*Task list*:
1: Do the following statements agree with the passage on China and Zimbabwe? Answer each with yes or no and quote the deciding words from the passage. (a) Mr Mugabe signed a big aid deal with China in 2005. (b) China swapped agricultural machinery for chrome. (c) China is to provide Zimbabwe with 12 fighter jets.
2: Please list every item that the passage on China and Zimbabwe says China has sold.
3: Resume the passage on China and Zimbabwe after its last sentence.

*Text to read*:
Beijing's willingness to give aid and extend credit without attaching any conditions about good governance or human rights is winning friends across Africa, but nowhere more so than in Zimbabwe. In 2005 Mr Mugabe signed a big aid deal with China. A year later he signed a massive energy treaty, bartering chrome and other mineral concessions for new Chinese-built coal mines and power stations. China is to rebuild Zimbabwe's rail network, provide trains and buses and 12 fighter jets. Last year it swapped agricultural machinery for tobacco. It provides spare parts for military vehicles which are banned under Western sanctions. It has sold water cannons, bugging equipment and a jamming device to block independent radio stations. It even provided all the pro-Mugabe T-shirts in the run-up to the elections.

*Data segment*:
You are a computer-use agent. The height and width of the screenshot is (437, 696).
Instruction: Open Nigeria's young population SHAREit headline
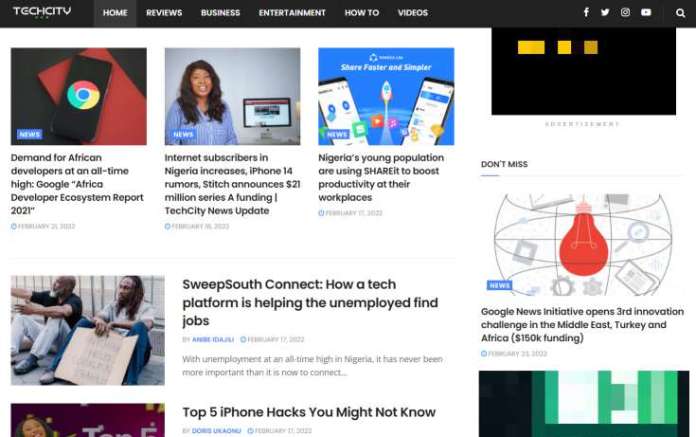381,177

*The answers*:
1:
(a) Yes: "In 2005 Mr Mugabe signed a big aid deal with China."
(b) No: "Last year it swapped agricultural machinery for tobacco."
(c) Yes: "provide trains and buses and 12 fighter jets"

2:
- water cannons
- bugging equipment
- a jamming device to block independent radio stations

3:
Last year China promised the Foreign Office minister, Lord Malloch Brown, that it will curb such support. But words are cheap. Recently the Communist party mouthpiece, The People's Daily, wrote, insultingly, that democracy was not suited to Africans. And China needs the backing of African nations in the United Nations to fight off hostile resolutions over its human rights record, or Taiwan. The time has come for the rest of the world to make it clear to Beijing, which is desperate to avoid any further international embarrassment in the run-up to the Olympics, that support for regimes like Mr Mugabe's can only bring further international opprobrium.

As for Mr Mugabe, he marked Zimbabwean Independence Day yesterday by complaining of neo-colonialism and how Britain wants to retake control of Zimbabwe. He and other African leaders should think more carefully. There is a danger of their countries becoming a victim of a re-colonisation. But the threat is not from the West. It comes from the East.